While waiting for a crosswalk signal at the corner of Mackay and de Maisonneuve in downtown Montreal, it’s easy to be distracted by the eerie metal vortex gyrating overhead. Looming 26 feet (8 meters) over the pavement, the kinetic sculpture “Di-Octo II” is a space-age whirligig in the middle of Concordia University.
Like a dandelion blooming from a crack in the pavement, there’s a certain defiance in the way the artwork occupies its corner of the sidewalk. Designed to spin silently in as little as 1.2 miles-per-hour (two kilometers-per-hour) of wind, it’s nearly always in motion, unfurling ad infinitum. Blazing with razor-like petal-tentacles, it leaves an impression somewhere between a flower in time-lapse and a mechanical Eye of Sauron.

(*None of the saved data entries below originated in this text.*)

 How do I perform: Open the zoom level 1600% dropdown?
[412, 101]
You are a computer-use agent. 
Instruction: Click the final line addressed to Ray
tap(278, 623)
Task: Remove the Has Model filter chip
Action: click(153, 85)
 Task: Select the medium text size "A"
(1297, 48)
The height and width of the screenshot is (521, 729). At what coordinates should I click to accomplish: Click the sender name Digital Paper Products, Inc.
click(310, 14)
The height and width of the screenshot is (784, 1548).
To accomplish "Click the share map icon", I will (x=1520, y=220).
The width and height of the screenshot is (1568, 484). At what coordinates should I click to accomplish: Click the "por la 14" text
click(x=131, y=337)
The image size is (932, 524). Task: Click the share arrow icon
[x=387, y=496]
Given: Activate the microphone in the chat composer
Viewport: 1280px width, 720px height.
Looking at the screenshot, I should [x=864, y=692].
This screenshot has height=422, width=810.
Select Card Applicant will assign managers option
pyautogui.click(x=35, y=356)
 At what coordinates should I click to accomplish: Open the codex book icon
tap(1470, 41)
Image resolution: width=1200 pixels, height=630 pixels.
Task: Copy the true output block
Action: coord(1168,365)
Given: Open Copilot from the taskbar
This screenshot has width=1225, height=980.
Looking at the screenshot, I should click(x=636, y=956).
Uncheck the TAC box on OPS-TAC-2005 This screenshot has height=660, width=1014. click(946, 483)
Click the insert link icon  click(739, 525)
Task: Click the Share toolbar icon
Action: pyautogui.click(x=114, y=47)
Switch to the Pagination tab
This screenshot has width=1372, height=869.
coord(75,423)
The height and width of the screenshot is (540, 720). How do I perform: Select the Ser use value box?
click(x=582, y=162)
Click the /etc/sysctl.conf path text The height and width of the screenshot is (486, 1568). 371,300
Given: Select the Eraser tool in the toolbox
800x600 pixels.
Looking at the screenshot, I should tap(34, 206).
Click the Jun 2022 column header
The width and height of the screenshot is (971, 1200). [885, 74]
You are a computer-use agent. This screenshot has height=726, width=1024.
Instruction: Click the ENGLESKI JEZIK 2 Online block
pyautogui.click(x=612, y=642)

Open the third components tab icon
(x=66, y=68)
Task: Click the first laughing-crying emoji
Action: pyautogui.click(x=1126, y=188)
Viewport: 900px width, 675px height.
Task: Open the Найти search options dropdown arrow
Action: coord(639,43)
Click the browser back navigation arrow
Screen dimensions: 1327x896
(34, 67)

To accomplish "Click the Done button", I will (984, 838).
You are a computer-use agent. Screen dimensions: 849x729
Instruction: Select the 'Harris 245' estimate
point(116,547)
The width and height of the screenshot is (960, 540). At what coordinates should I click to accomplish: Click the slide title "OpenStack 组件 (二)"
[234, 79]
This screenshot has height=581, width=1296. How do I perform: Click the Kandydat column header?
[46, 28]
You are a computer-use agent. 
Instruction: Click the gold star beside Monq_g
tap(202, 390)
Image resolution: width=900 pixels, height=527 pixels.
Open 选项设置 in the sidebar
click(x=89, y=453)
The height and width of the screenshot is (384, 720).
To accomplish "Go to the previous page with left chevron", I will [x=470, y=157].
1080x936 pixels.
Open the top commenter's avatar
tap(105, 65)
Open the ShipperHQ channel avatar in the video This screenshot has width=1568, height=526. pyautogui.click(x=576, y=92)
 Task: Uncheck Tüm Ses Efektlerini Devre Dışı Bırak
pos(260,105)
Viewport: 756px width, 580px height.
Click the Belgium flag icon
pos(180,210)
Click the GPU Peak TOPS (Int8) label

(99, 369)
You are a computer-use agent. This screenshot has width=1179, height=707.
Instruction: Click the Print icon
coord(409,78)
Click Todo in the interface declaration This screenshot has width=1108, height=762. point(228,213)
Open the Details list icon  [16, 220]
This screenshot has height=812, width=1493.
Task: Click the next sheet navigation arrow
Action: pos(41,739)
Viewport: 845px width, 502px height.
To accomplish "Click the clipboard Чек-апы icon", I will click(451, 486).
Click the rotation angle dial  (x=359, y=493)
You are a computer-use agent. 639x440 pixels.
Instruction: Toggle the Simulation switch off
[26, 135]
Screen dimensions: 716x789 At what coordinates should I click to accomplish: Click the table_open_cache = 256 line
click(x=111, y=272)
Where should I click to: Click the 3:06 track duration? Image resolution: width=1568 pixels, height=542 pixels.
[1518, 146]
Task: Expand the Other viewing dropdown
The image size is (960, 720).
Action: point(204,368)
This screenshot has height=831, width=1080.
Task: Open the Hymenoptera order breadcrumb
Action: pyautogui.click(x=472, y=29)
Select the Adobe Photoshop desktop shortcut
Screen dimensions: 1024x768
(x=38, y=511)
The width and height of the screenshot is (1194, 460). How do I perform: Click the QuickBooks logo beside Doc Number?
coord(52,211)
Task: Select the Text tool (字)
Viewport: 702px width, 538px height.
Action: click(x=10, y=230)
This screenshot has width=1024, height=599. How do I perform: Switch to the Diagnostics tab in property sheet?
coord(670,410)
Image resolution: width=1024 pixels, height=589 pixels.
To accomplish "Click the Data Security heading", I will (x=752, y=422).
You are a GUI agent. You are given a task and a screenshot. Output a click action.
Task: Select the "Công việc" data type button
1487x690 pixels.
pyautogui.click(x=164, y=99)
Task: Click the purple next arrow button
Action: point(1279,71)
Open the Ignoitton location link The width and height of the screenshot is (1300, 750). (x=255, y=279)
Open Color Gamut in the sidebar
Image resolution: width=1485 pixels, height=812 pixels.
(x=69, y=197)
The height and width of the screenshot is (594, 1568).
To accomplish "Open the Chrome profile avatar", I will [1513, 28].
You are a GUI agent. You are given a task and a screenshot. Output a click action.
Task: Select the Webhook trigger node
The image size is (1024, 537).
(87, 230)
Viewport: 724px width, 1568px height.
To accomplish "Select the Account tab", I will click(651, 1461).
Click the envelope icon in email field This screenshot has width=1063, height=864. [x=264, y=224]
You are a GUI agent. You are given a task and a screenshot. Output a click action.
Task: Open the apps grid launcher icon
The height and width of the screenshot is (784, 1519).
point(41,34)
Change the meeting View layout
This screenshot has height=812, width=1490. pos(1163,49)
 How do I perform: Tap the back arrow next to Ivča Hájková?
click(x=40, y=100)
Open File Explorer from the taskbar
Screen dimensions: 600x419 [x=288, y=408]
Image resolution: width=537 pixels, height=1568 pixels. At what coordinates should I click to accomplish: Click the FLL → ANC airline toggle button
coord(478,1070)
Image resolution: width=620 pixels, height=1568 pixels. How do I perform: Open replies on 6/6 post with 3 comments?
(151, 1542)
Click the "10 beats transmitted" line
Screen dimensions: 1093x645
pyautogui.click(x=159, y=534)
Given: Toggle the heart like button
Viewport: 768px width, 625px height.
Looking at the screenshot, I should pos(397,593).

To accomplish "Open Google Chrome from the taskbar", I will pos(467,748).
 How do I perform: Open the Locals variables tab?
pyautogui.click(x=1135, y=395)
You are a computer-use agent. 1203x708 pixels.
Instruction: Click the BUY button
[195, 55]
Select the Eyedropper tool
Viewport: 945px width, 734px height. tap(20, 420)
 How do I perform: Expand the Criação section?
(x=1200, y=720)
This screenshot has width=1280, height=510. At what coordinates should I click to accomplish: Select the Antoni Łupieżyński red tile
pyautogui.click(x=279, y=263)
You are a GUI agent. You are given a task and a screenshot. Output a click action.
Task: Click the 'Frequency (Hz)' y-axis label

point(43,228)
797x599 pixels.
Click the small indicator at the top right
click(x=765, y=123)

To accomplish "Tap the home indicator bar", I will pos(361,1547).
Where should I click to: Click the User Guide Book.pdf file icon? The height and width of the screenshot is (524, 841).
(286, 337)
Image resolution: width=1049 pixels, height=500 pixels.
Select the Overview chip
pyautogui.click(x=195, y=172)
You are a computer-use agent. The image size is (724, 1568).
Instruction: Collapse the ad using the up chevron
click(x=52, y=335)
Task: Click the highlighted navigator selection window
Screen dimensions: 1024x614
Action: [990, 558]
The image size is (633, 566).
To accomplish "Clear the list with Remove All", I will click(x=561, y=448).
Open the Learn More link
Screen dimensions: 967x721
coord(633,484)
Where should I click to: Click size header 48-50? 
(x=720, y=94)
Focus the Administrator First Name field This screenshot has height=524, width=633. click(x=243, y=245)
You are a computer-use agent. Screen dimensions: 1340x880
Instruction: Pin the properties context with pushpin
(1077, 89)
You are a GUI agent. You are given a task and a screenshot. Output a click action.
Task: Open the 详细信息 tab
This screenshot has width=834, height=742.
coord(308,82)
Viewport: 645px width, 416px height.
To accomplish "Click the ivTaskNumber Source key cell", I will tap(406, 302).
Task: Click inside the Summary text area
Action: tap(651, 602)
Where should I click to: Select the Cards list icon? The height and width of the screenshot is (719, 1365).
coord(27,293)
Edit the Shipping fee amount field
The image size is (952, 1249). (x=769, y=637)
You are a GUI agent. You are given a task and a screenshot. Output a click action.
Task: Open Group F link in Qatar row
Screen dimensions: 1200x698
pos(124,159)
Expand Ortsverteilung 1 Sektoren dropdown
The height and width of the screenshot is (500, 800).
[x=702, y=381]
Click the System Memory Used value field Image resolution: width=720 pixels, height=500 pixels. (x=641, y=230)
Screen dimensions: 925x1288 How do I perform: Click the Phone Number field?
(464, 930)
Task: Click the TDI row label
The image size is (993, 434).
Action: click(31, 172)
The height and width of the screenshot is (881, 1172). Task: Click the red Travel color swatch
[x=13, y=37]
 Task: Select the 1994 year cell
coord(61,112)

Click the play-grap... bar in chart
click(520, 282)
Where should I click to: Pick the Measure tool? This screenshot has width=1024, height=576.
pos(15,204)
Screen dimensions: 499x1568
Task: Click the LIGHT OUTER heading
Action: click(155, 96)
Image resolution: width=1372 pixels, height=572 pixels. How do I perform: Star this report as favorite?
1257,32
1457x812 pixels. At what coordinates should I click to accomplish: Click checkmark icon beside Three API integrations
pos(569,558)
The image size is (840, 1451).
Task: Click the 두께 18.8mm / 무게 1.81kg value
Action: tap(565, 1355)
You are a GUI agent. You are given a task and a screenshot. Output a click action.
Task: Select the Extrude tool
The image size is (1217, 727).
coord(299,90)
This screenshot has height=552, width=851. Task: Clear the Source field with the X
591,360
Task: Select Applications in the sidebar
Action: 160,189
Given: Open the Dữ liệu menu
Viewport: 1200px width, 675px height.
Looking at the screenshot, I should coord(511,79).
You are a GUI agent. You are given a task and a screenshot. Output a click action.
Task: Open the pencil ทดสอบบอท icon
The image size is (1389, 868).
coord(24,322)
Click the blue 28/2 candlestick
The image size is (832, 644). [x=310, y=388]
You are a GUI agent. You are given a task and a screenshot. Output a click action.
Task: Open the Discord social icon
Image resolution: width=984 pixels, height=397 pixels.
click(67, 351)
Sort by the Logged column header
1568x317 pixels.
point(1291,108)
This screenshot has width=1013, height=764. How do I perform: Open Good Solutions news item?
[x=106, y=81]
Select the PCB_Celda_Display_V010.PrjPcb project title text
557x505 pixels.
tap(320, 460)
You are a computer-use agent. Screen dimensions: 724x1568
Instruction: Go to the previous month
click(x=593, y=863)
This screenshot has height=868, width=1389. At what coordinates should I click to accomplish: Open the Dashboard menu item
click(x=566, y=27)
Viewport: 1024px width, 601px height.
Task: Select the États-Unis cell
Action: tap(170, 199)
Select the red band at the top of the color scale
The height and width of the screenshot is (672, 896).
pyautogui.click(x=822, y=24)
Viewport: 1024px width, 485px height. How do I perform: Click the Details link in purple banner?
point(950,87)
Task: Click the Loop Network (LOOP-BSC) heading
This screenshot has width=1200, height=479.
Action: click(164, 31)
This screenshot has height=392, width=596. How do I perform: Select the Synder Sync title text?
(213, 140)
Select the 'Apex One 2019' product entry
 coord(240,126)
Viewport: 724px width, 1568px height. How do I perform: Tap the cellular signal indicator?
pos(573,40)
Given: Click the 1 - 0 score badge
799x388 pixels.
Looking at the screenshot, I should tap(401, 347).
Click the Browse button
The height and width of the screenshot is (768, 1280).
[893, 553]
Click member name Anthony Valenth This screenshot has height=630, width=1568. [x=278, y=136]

“Di-Octo II” was unveiled in 2017 to mark Montreal’s 375th and Canada’s 150th anniversaries, and was donated to the university by Jonathan and Susan Wener. The sculpture is the brainchild of American artist Anthony Howe, who uses a combination of computer-aided design and traditional metalworking to create his wind-activated artworks. Howe is perhaps best known for the kinetic cauldron he designed for the 2016 Olympic closing ceremonies in Rio de Janeiro, Brazil.
Know Before You Go
This public artwork is accessible at any time. It stands outside Concordia University’s Henry F. Hall Building, at the intersection of Mackay Street and de Maisonneuve Boulevard in downtown Montreal.